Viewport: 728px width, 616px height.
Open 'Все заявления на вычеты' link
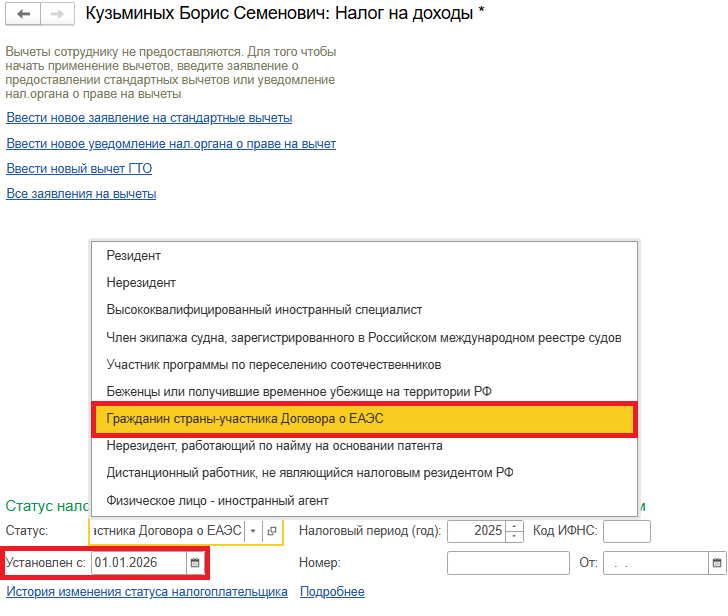(x=81, y=193)
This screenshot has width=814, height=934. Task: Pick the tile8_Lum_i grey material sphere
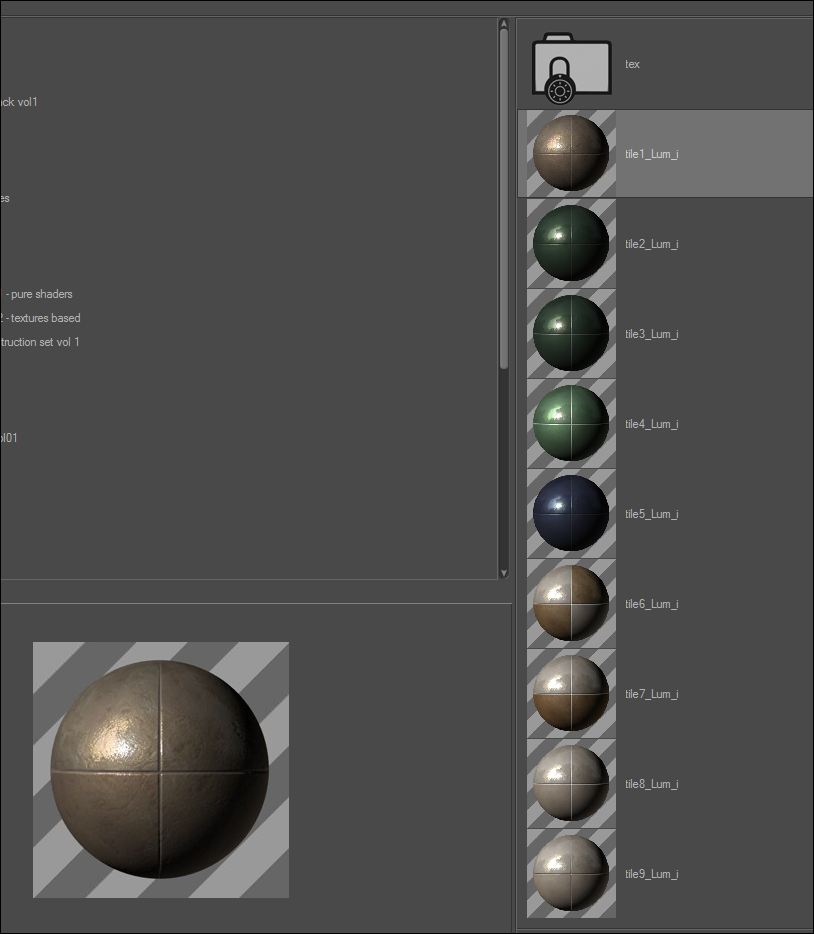(571, 783)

****************

Objective.
Switch "sphere" to "ball" in all of the records above and write them out again with nothing else changed. Leave the pictures out.

Task output.
Viewport: 728px width, 616px height.
Open 'Все заявления на вычеты' link
(x=81, y=193)
This screenshot has width=814, height=934. Task: Pick the tile8_Lum_i grey material ball
(571, 783)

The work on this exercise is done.